Why arbitration reform in Russia failed?
GOALS OF RUSSIAN ARBITRATION REFORM
Creation of a normal, world-class system of arbitration
The principal goal of the Russian arbitration reform was the establishment of a "normal, world-class system of arbitration".2
The term “world-class” should obviously be understood to refer to such centers of international arbitration as England, France, Switzerland, the USA, Germany, Sweden, Singapore and Hong Kong (the countries of the "First Group").
And, most likely, “world-class” should not be understood as referring to such countries as Costa Rica, Ecuador, Nicaragua, Panama, Peru, Angola, Mozambique, Zambia, Uganda, Bahrain, Ukraine, Latvia and Uzbekistan, where the government directly or indirectly controls the formation of arbitration courts3 (the countries of the "Second Group").
Unfortunately, as will be demonstrated below, the measures introduced in Russia as a result of the arbitration reform were borrowed from the practice existing not in countries of the First Group, but in those of the Second one.

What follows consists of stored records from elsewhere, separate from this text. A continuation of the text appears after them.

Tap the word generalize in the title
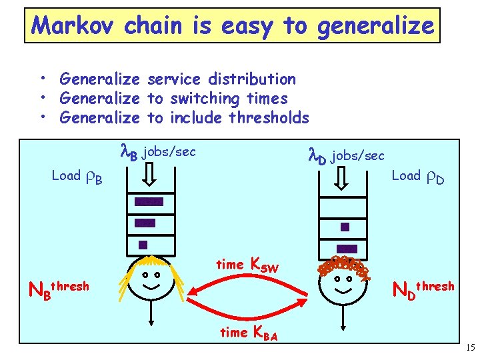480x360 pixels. click(375, 26)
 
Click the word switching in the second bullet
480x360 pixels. click(204, 99)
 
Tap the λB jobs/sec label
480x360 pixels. click(157, 152)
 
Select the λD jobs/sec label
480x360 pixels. click(346, 156)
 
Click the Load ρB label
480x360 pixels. click(77, 177)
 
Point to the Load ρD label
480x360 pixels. click(417, 176)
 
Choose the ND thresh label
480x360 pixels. click(423, 289)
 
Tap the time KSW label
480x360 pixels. click(246, 265)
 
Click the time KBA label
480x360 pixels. click(249, 332)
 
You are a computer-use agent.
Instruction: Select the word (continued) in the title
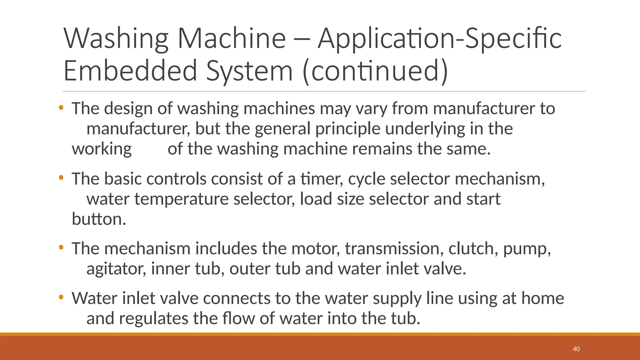coord(375,71)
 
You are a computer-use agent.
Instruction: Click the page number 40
coord(576,349)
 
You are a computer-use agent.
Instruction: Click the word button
coord(99,219)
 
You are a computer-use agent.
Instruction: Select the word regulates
coord(153,319)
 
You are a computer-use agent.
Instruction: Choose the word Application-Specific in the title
coord(439,39)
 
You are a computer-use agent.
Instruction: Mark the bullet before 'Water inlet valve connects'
coord(61,297)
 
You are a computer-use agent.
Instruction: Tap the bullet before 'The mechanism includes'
coord(61,248)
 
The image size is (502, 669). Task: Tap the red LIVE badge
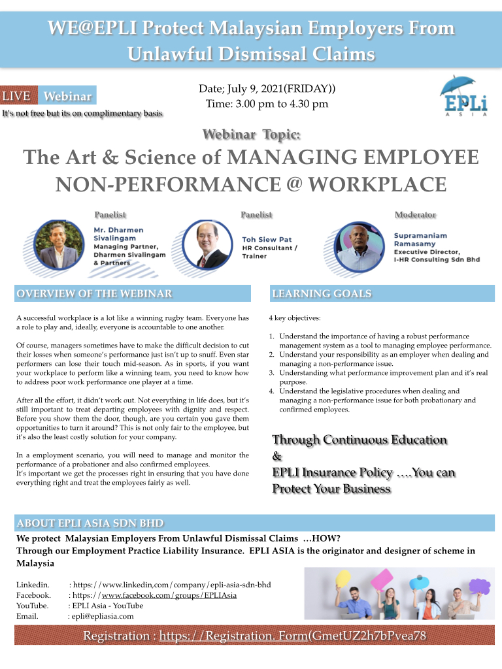pyautogui.click(x=17, y=96)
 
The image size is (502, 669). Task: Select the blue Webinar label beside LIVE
pyautogui.click(x=67, y=96)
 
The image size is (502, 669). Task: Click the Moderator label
pyautogui.click(x=415, y=214)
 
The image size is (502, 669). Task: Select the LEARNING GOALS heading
pyautogui.click(x=322, y=294)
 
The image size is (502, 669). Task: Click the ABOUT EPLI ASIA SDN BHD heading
pyautogui.click(x=90, y=523)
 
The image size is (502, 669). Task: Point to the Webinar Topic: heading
pyautogui.click(x=252, y=135)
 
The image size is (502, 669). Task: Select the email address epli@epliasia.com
pyautogui.click(x=103, y=616)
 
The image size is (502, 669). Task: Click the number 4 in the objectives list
pyautogui.click(x=271, y=391)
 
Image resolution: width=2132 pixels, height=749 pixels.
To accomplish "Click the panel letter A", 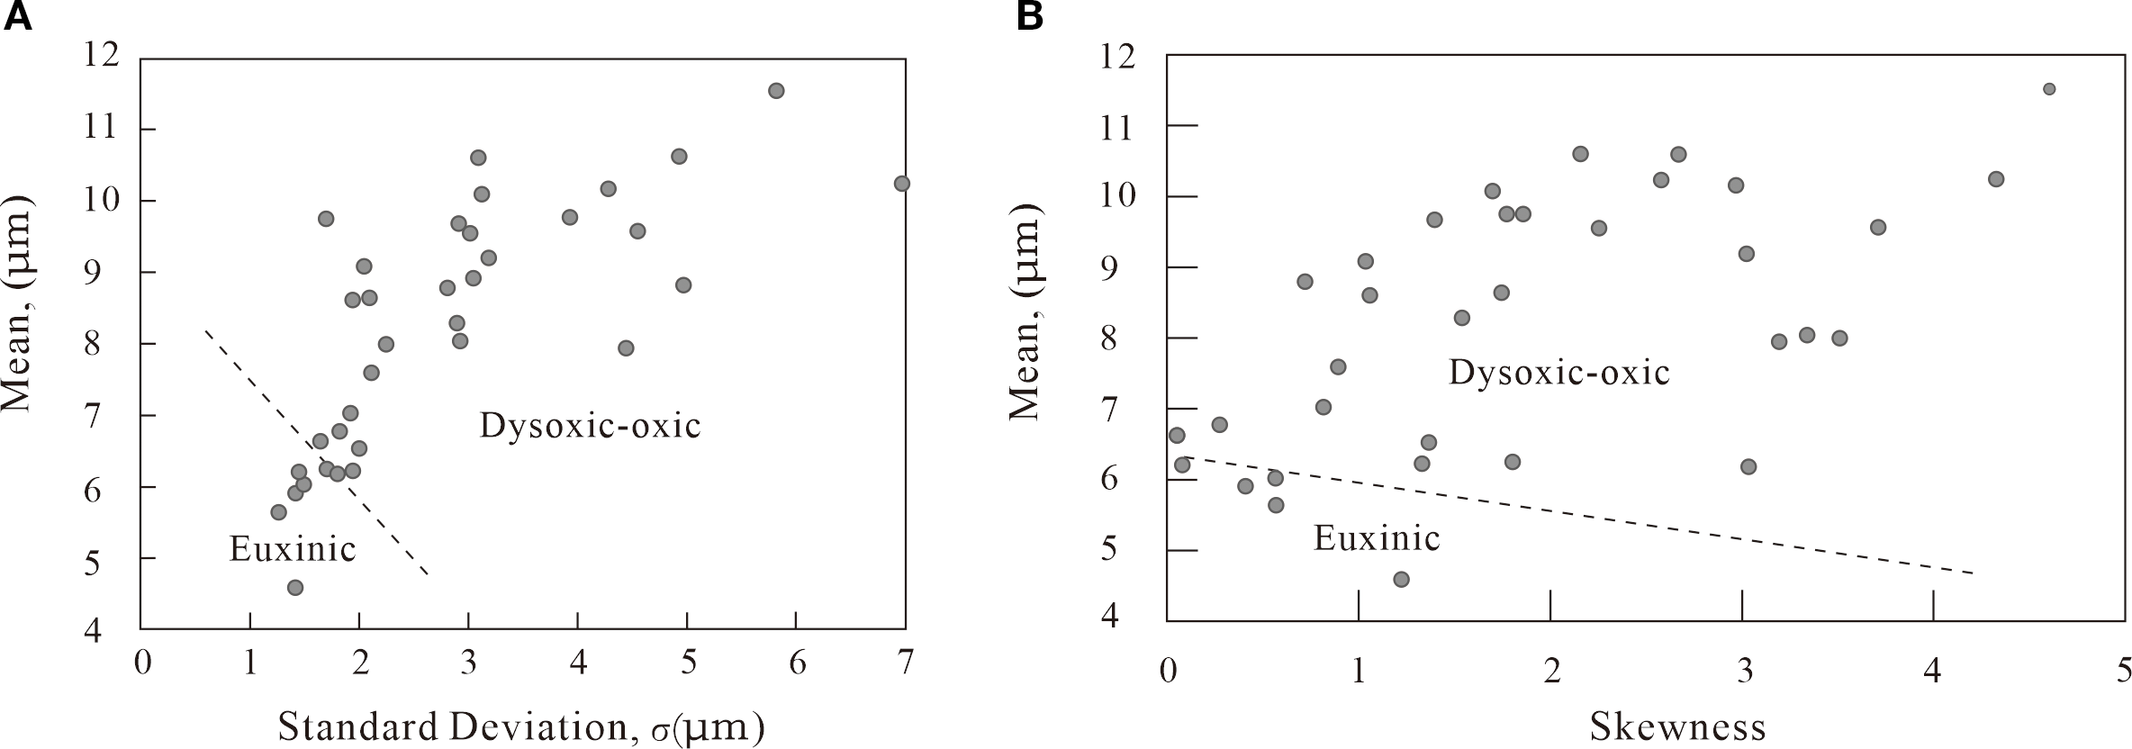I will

Four components of the success of an arbitration venue
Success of arbitration venue is based on four pillars:
Liberal arbitration law;
A qualified and mature arbitration community;
Reliable arbitral institutions.
1 The analysis presented below constitutes the author's personal point of view, not related to his activities in various companies and organizations. This article presents an updated version of the note sent to M. L. Galperin in December 2017.
2 M. G. Galperin Presentation at Conference ICC Russia 28 November 2017: "The final result, business as a consumer of arbitration services posed the question to the government of creating in our country a normal system of arbitration on a world-class level. In turn, this assignment was put forth by the President and the Government to the Ministry of Justice."